[Problems to work on]
1) In the blog post about Facebook fan pages, what kinds of content does the Zappos page contain?
2) Carry on the blog post about Facebook fan pages from the point where it stops.

[Text extract]
_ _ _ _ _ _ _

In last week’s blog post about crafting a successful Facebook fan page (or public profile, as they’re now officially called), I promised a post on five pages that get it done. They aren’t the top five pages on Facebook (Coke comes in at #1, followed by Pringles at #2), but they use a variety of approaches, content and tools to perfectly target their markets.
From smallest number of fans to largest:
Zappos has an impressive social media campaign spearheaded by their CEO (who is on Twitter @zappos) and their Facebook page is no exception. The page has amateur video shot around the Zappos office and interactive photo galleries where fans are encouraged to submit captions. From blog posts to musical videos sung by staff, the page has everything – except shoes. You see, Zappos is in the shoe-selling business. They also sell clothes. And that information is conspicuously absent from their page.
So why is this page a success? Zappos can’t compete on shoes alone. They sell the same brands as every other online shoeseller. They compete on service – and their videos and other quirks are a testament to their interaction with their customer base. Fans at Zappos already know what they can buy at the main Web site – their fan page is a broadcast of customer loyalty. And in that way, a huge success.

_ _ _ _ _ _ _

[Data excerpt]

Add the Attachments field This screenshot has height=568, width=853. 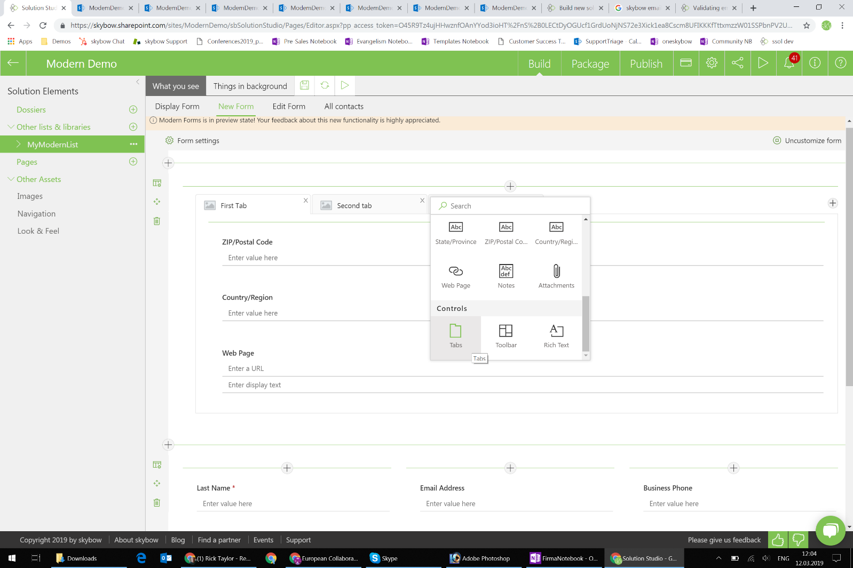pos(556,271)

_ _ _ _ _ _ _

[Answers to the problems]
1)
- Amateur video shot around the Zappos office
- Interactive photo galleries where fans are encouraged to submit captions
- Blog posts
- Musical videos sung by staff

2)
Us Weekly Magazine
Us Weekly magazine’s fan page highlights the same content that made them famous – celebrity gossip. The page has many of the same features seen in other Facebook fan pages, from videos to polls to the magazine’s Twitter feed – all powered by Involver. What sets this page apart from others? Two main points.
First, the magazine has done an excellent job of cornering their target market – online. That’s no small feat for a print product. If you don’t believe me, take a peek at the number of newspapers closing in the U.S. because they failed to conquer the Web. The print magazine’s major drawback is just that – it’s a print magazine. Pretty tough to stay ahead on the gossip front when you publish once a week. Their Facebook page is the venue for new gossip and it allows users to share in the rumor mill with wall posts.
Second, they know their product, know their target market and know what works. What sells the magazine? The cover. What features prominently on their page? A gallery of magazine covers. Playing on the same idea, fans are invited to “guess the cover” each week.
Sometimes the simplest strategies are the ones that work best for a Facebook campaign.
1.1 million fans
If your approach to social media (and marketing in general) is to spread the message far and wide with whatever tools you’ve got at hand, you want your Facebook page to reflect it.
For this reason alone, Red Bull is a success story. The beverage manufacturer that “gives you wings” might be best known for the Flugtag (German for flight day or air show) where fans compete in homemade, human-powered flying machines – with a variety of success. Red Bull also sponsors a litany of professional athletes in many sports. And hosts a wealth of sports-related Web sites. Recently, they added a magazine to the marketing effort.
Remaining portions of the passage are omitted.